ARTYKUŁ =

________________________

Te stereotypy są jak powierzchnia obrazu, którą się reprodukuje. Oddają pewien mechanizm, a zarazem są bardziej prawdziwsze niż prawda, choć nie są prawdą. To znaczy, że rozpoznajemy je często jako nieprawdę, szczególnie w parodii i pastiszu. Pastisz różny jest od parodii i lepiej pasuje do hiperrzeczywistości.

Pastisz stanowi neutralną praktykę takiej mimikry, bez jednego z ukrytych motywów parodii pozbawionej satyrycznego impulsu wolna od śmiechu i od przekonania, że obok tego nienormalnego, zapożyczonego na chwilę języka wciąż istnieje zdrowa, lingwistyczna normalność: Pastisz jest parodią pozbawioną wyrazu, posągiem ze ślepymi oczodołami.”*10

Bo sceny z pastiszu, nie są wymysłem fantazji (wyobrażeniem lub symulacją), ale przeprowadzoną przez proces ekstremalizacji i zastosowaniu wysokiego kontrastu, scenami z innych filmów.

________________________

DOSTARCZONE MATERIAŁY =
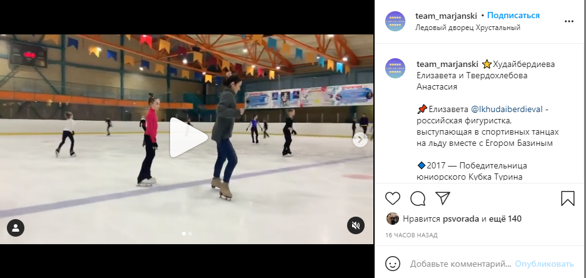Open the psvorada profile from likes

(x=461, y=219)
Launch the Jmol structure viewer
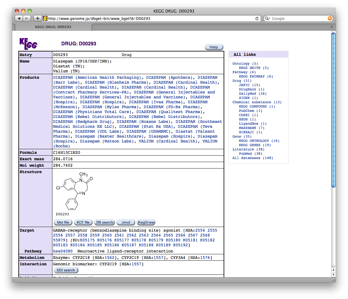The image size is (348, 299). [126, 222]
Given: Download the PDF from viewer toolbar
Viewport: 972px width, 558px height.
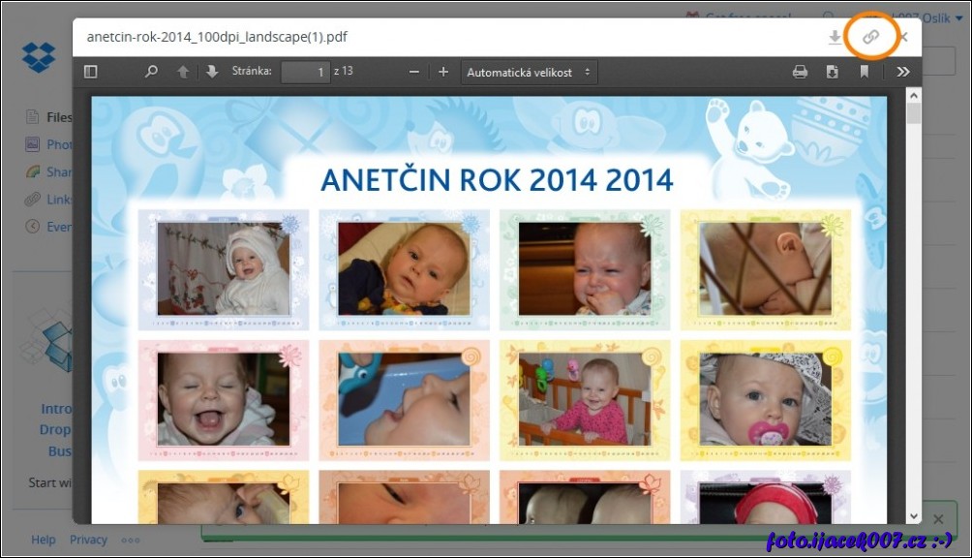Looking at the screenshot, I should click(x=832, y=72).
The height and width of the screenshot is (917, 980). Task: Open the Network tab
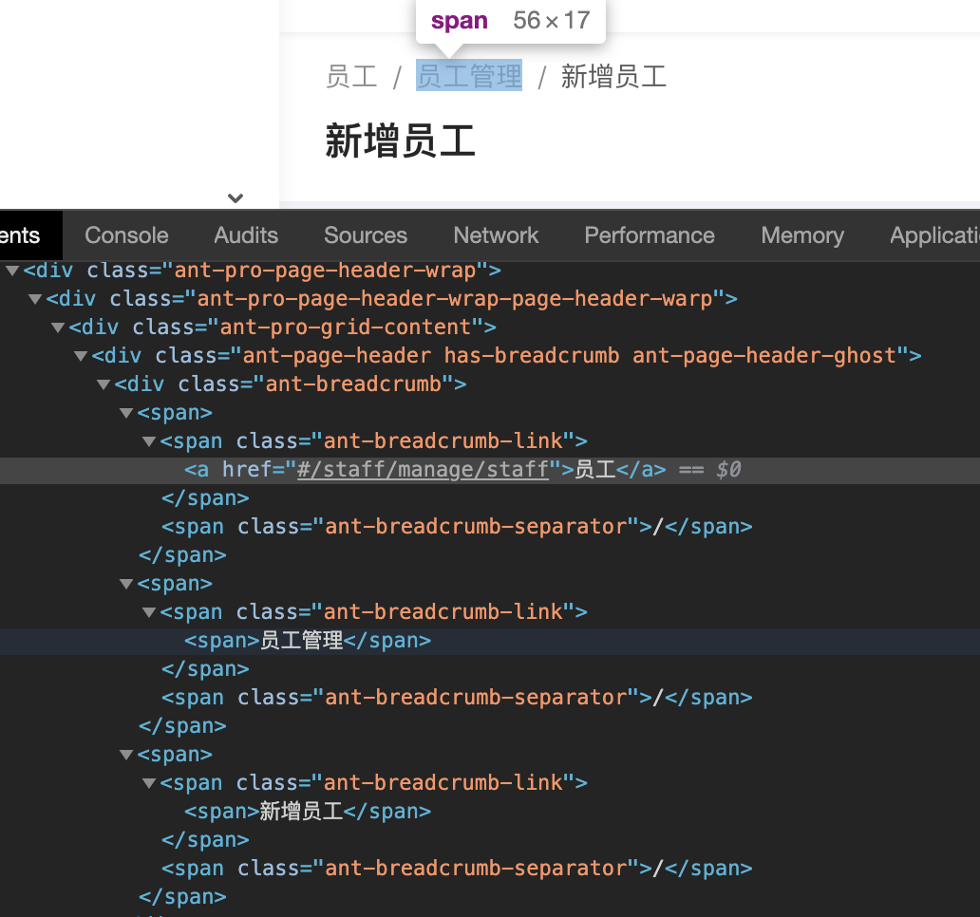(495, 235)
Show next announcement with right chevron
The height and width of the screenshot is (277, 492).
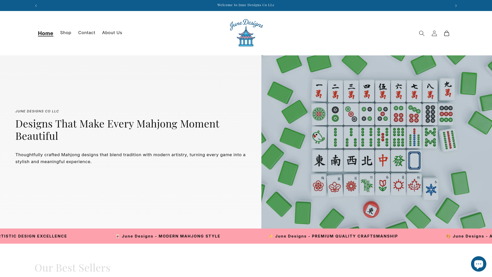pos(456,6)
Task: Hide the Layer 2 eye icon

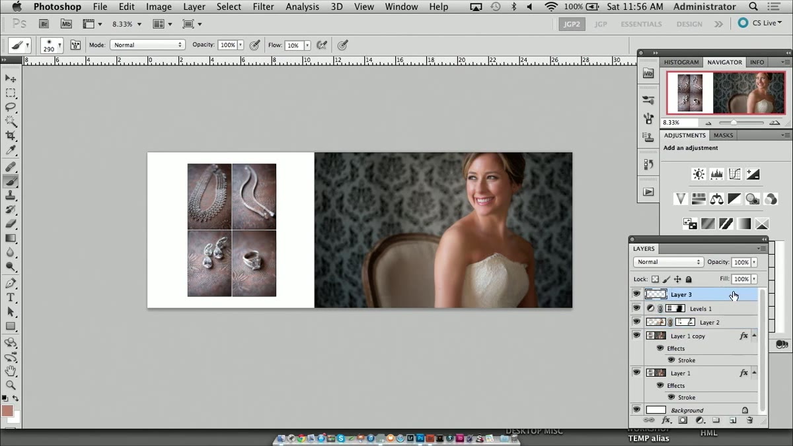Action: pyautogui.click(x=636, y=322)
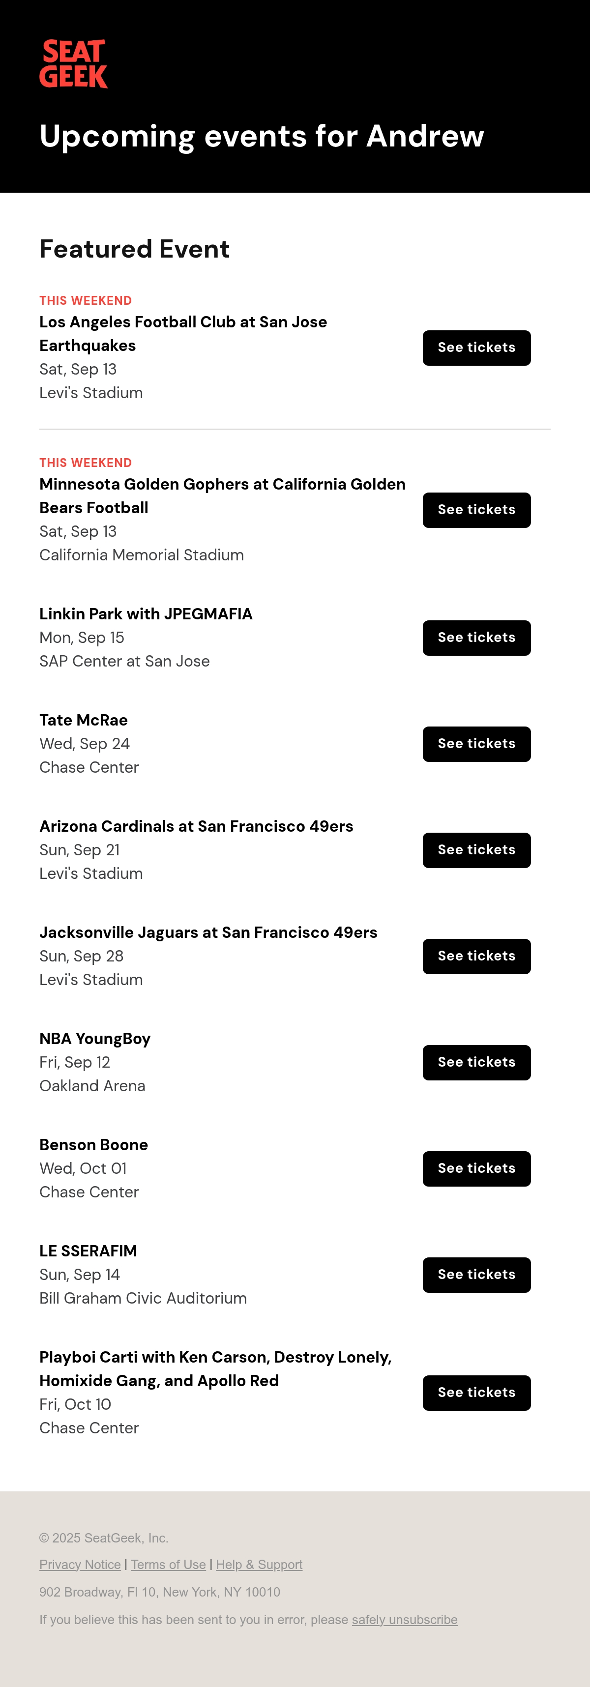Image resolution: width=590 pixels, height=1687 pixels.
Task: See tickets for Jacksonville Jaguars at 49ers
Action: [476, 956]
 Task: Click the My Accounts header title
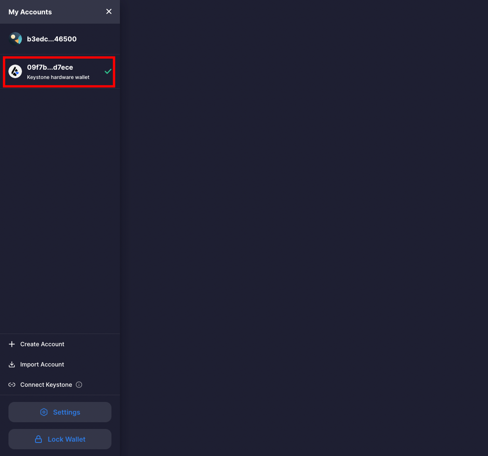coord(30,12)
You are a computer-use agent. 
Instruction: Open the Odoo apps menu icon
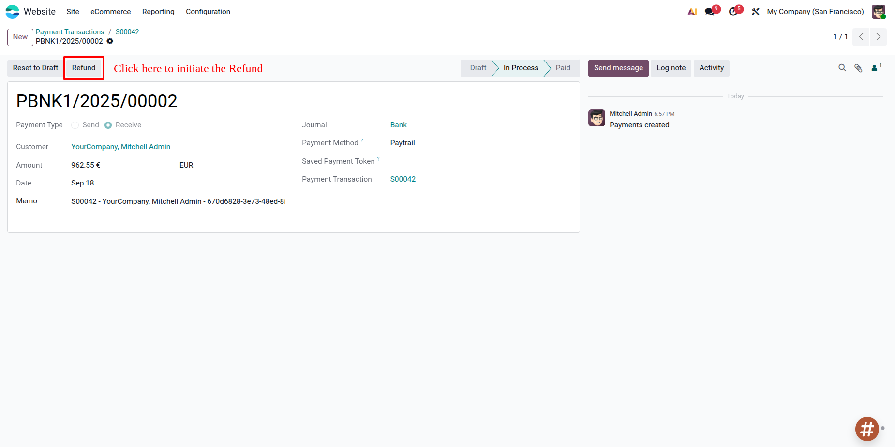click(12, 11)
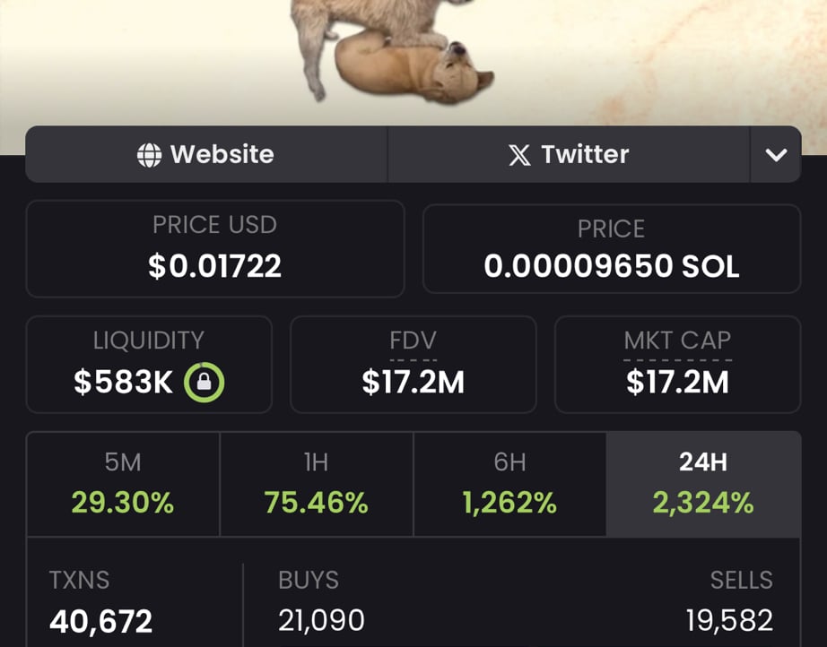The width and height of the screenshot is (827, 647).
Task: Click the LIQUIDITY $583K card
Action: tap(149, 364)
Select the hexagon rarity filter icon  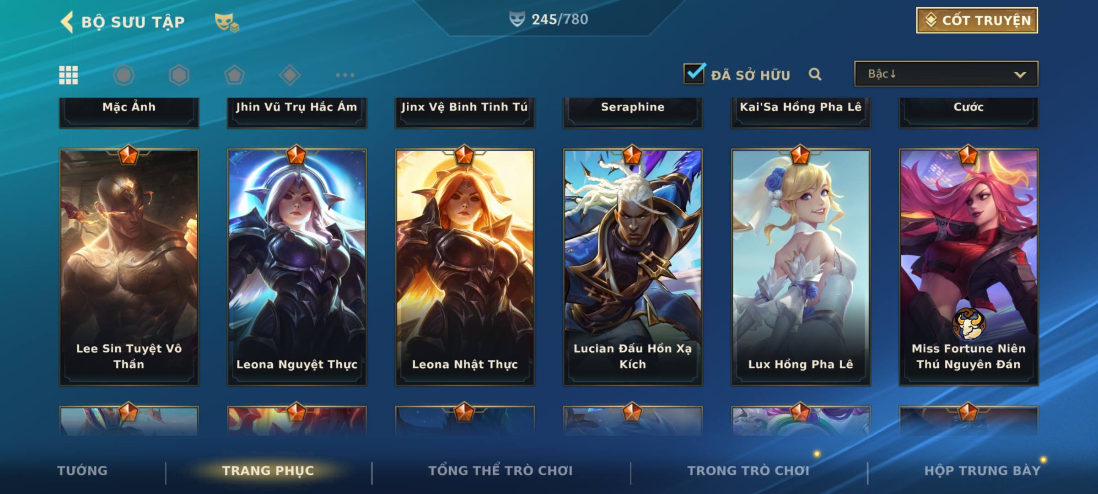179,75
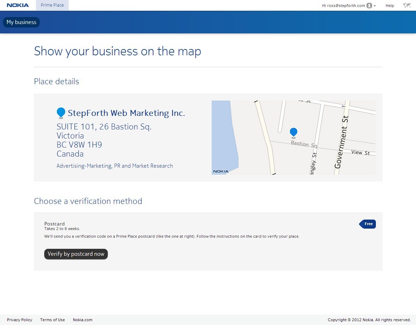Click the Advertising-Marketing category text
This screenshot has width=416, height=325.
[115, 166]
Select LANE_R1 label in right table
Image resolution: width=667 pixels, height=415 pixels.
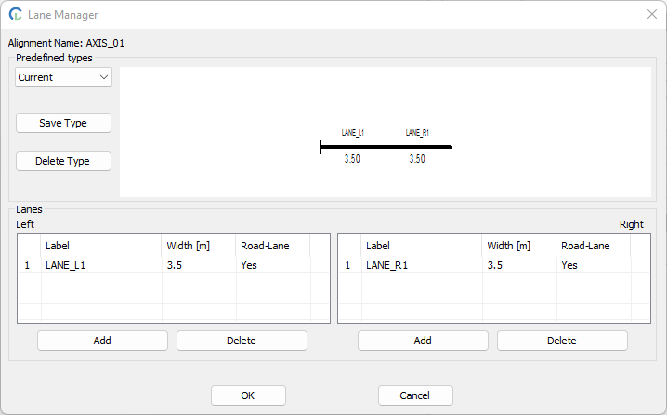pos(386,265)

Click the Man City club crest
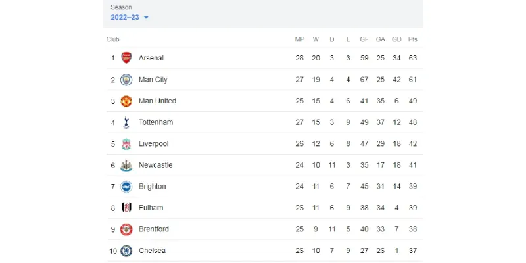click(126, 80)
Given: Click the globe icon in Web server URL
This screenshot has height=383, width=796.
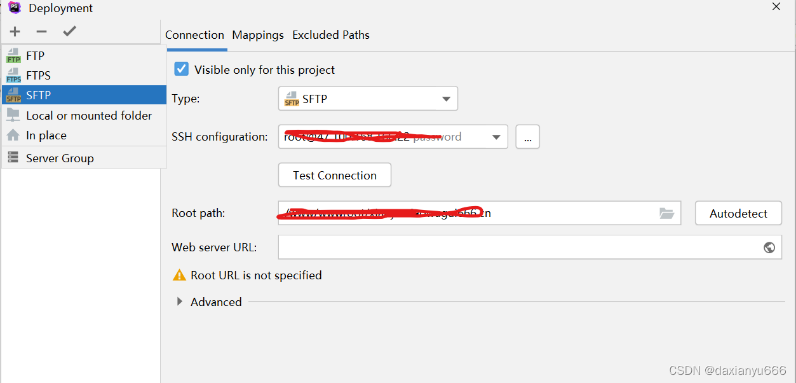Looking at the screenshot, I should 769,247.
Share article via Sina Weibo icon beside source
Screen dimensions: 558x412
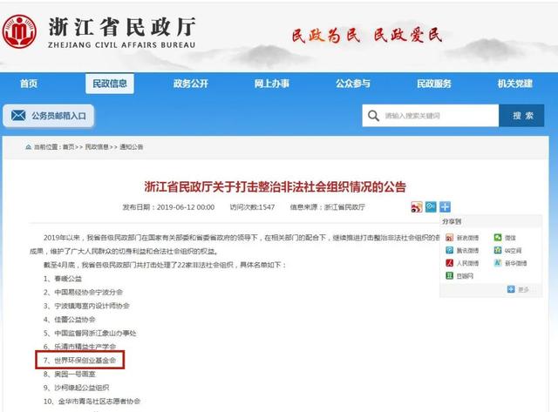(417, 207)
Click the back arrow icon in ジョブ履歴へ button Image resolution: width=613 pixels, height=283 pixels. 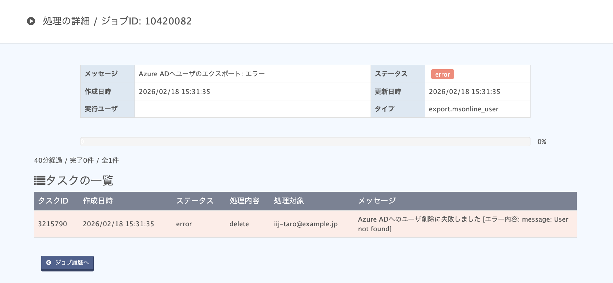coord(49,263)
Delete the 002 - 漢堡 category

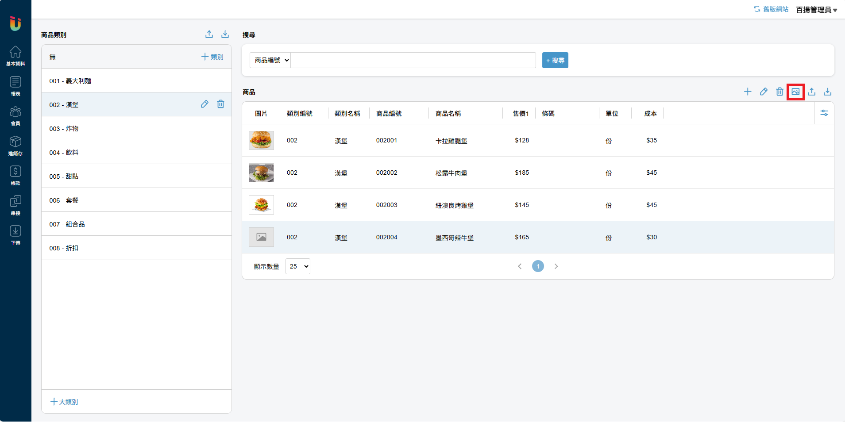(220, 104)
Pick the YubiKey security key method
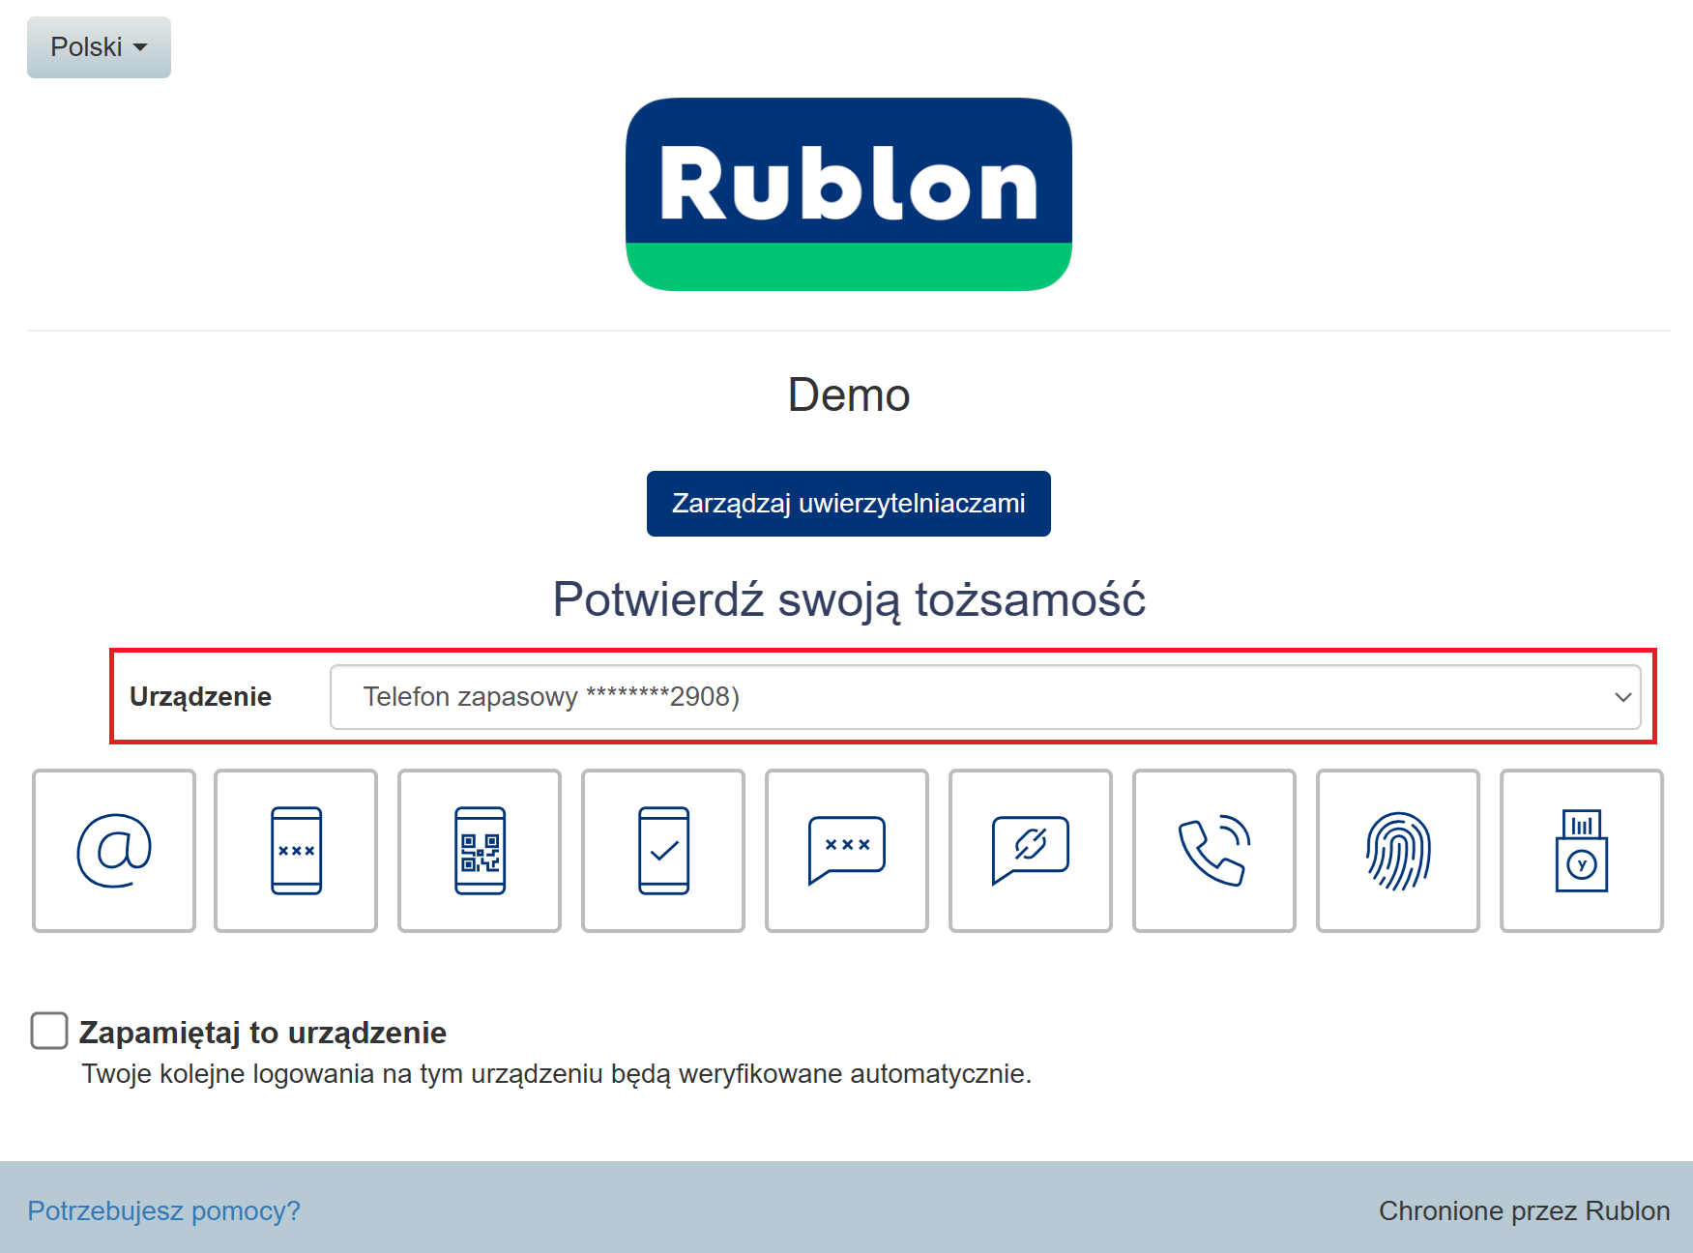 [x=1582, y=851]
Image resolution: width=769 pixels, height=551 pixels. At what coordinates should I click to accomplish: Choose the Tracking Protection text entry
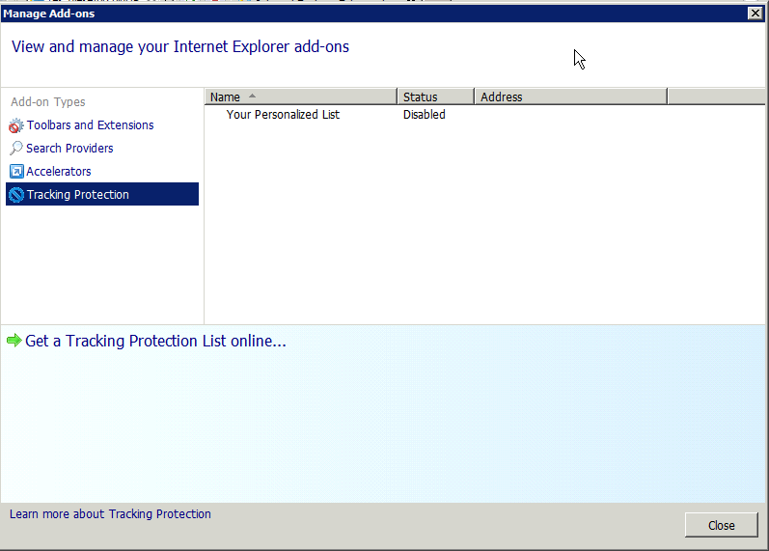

________________________

DO ZROBIENIA =
1. Wypisz wszystkie określenia, którymi tekst o pastiszu nazywa pastisz w zdaniach zaczynających się od słów „Pastisz stanowi” i „Pastisz jest”. Przytocz je w takiej formie, w jakiej występują w tekście.
2. Proszę podać dalszy ciąg tekstu o pastiszu od miejsca, w którym się kończy.

ODPOWIEDZI =
1.
„neutralną praktykę takiej mimikry”
„parodią pozbawioną wyrazu”
„posągiem ze ślepymi oczodołami”

2.
Filmy: parodiują westerny i horrory jako gatunki filmowe nieme kino i historię świata… […] zwariowane kino Mela Brooksa lub też gatunek science fiction, konkretnie Gwiezdne Wojny G. Lukaca w filmie Space Balls.”11

Przez co właśnie sceny z pastiszu są pozbawione wyrazu, gdyż ten istnieje jeszcze w parodii, która odnosi się do rzeczywistości. Byłbym skłonny powiedzieć, że są typowym symulakrum, mieszczącym się po drugiej stronie w stosunku do symulakrum prawdy, bardziej prawdziwszej, czyli w sferze fałszywszego fałszu. Pomostem pomiędzy nimi musi być inne symulakrum i takie u Baudrillarda znalazłem. Doskonale nadaje się do tego „Symulakrum odległości (czyli sprzeczności) między dwoma biegunami…” będące jednak „…niczym realność w samym wnętrzu znaku, jedynie taktyczną halucynacją”12.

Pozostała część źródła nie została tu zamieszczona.